* **TEXT SECTION**:
○ ○ ○ ○ ○

1) Summarize the How not to be wrong reading.

  1. Give 2-4 sentences summarizing the reading.
  2. Write 2-4 sentences of reaction (question, comments, disagreed, something piqued your interest, etc) on the reading.

2) Are odd birthdays independent?

  1. What does it mean that odd birthdays (as discussed in the text) are independent? Usually, the assumption of independence is about “the real world”. It isn’t “in the data”. It is a “short story” that you need to say about how things could go wrong.
  2. The text says that it is wrong to assume odd birthdays are independent. Why is that?
  3. The text says that it is still reasonable to assume odd birthdays are independent. Why is that?

3) Green Bay Packers

In last week’s homework, we used Monte Carlo to compute the probability that the Packers would win 13 or more games out of 16 under (our best guess of) Olivia Munn’s probability model.

We could imagine this as a statistical hypothesis test. State the null hypothesis and the p-value.

4) Fraud detection 1

  1. In the fraud detection in coin flips example, suppose that you observe a longest run of 4 in a sequence of 200 coin flips. What would the p-value be for the null hypothesis stated in the text?

○ ○ ○ ○ ○

* **JOB A**:
Please write out the entries from the line containing "Image resolution: width=812" through the end of the entries, leaving out the pictures.

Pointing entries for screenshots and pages
○ ○ ○ ○ ○

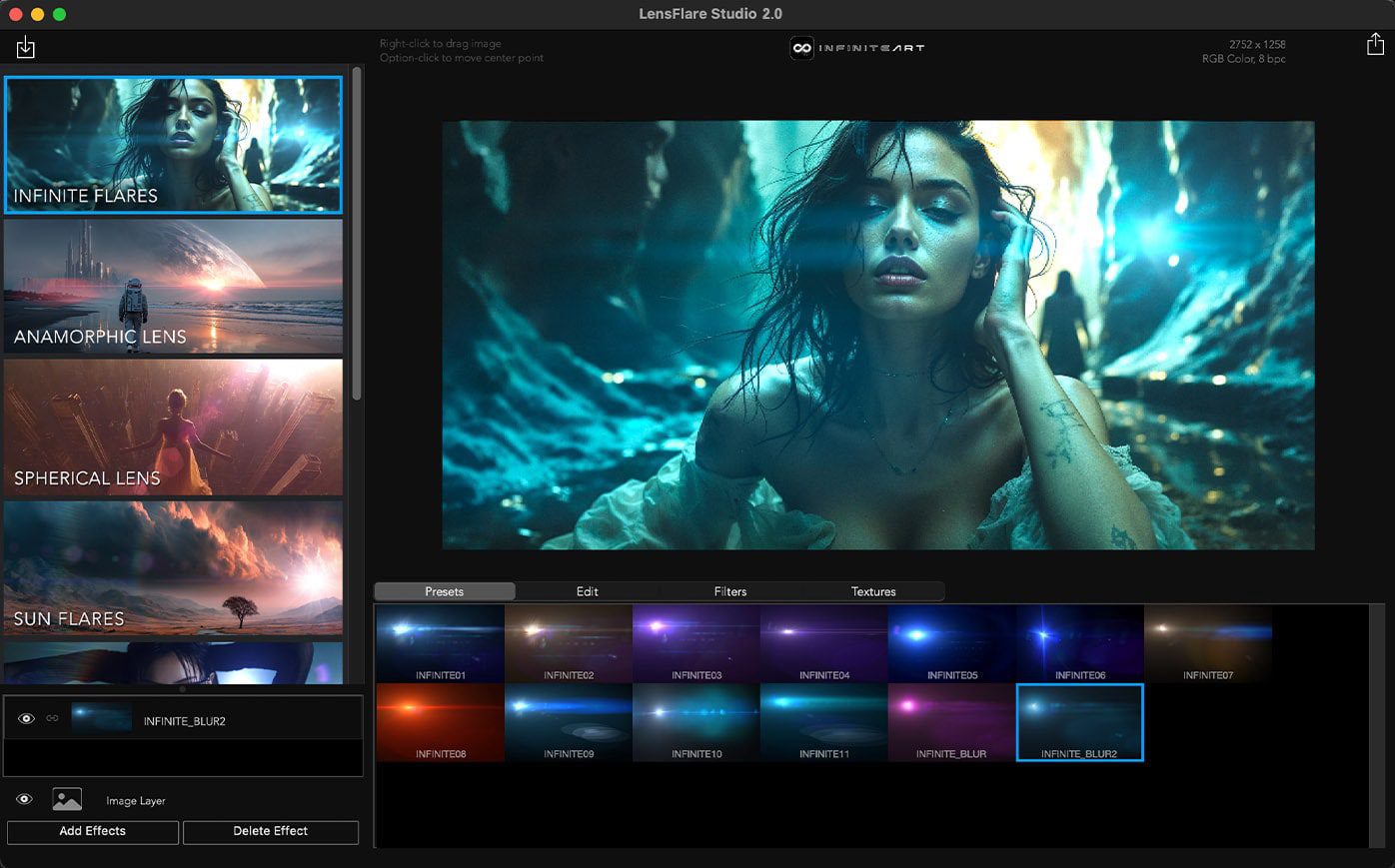This screenshot has height=868, width=1395.
Task: Switch to the Filters tab
Action: click(x=730, y=591)
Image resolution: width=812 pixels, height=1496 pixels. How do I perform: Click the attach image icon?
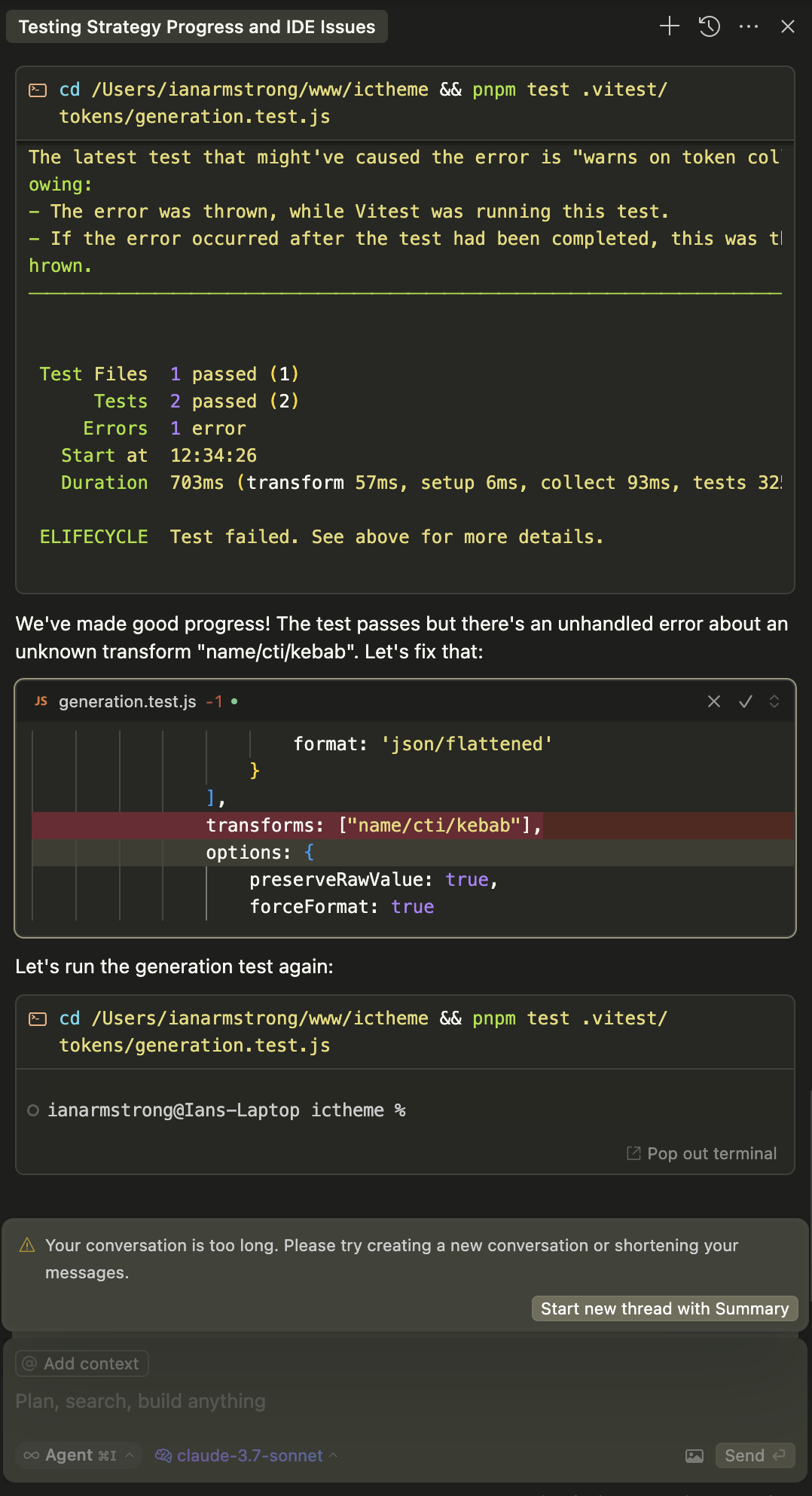click(694, 1455)
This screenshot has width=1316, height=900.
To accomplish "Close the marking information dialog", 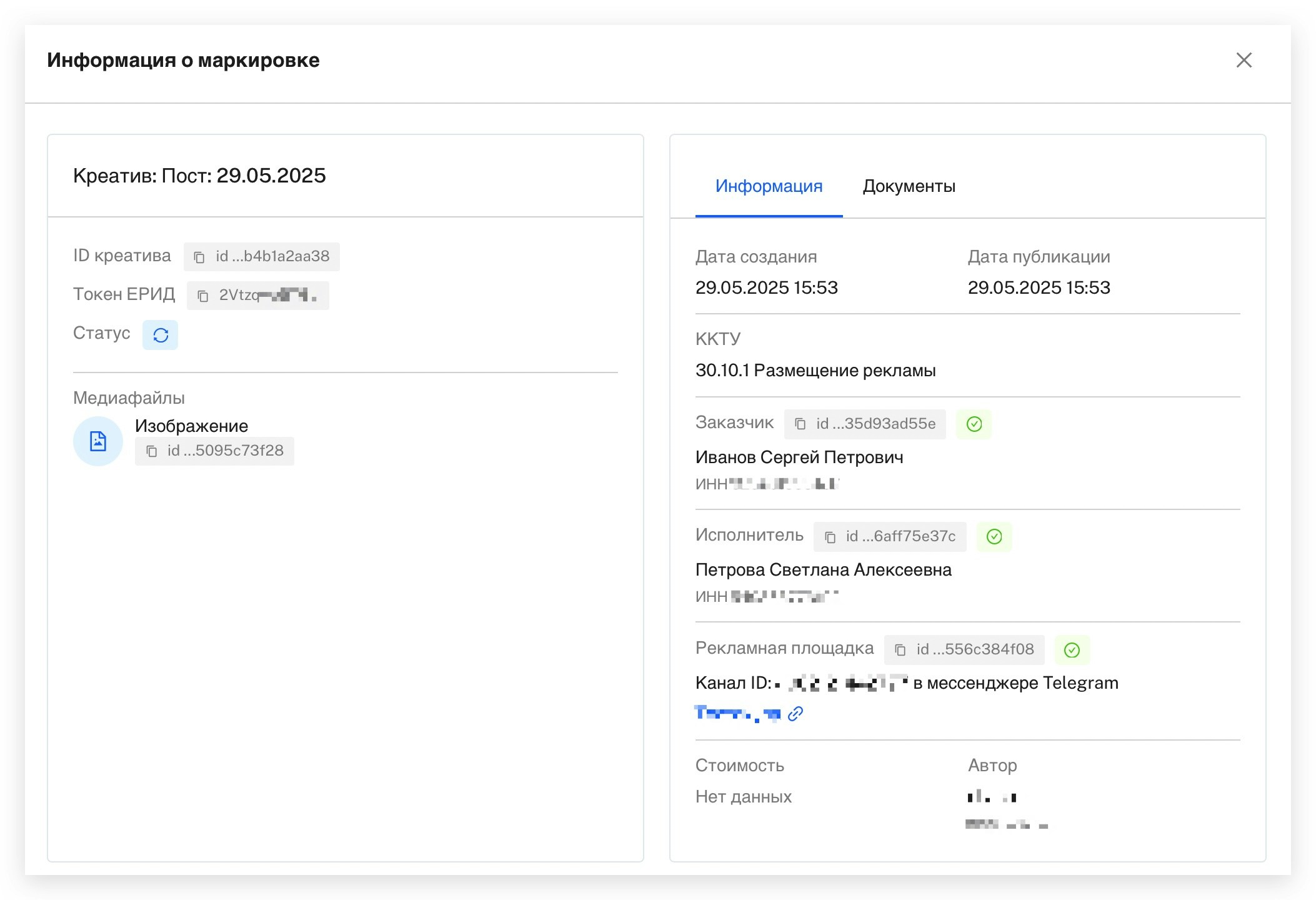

○ ○ ○ ○ ○

* **JOB B**:
Give the whole homework assignment again, word for word.

* **EXERCISE RESPONSE A**:
Image resolution: width=812 pixels, height=1496 pixels. How do I perform: Click the attach image icon?
click(694, 1455)
This screenshot has width=1316, height=900.
To accomplish "Close the marking information dialog", 

* **EXERCISE RESPONSE B**:
1) Summarize the How not to be wrong reading.

  1. Give 2-4 sentences summarizing the reading.
  2. Write 2-4 sentences of reaction (question, comments, disagreed, something piqued your interest, etc) on the reading.

2) Are odd birthdays independent?

  1. What does it mean that odd birthdays (as discussed in the text) are independent? Usually, the assumption of independence is about “the real world”. It isn’t “in the data”. It is a “short story” that you need to say about how things could go wrong.
  2. The text says that it is wrong to assume odd birthdays are independent. Why is that?
  3. The text says that it is still reasonable to assume odd birthdays are independent. Why is that?

3) Green Bay Packers

In last week’s homework, we used Monte Carlo to compute the probability that the Packers would win 13 or more games out of 16 under (our best guess of) Olivia Munn’s probability model.

We could imagine this as a statistical hypothesis test. State the null hypothesis and the p-value.

4) Fraud detection 1

  1. In the fraud detection in coin flips example, suppose that you observe a longest run of 4 in a sequence of 200 coin flips. What would the p-value be for the null hypothesis stated in the text?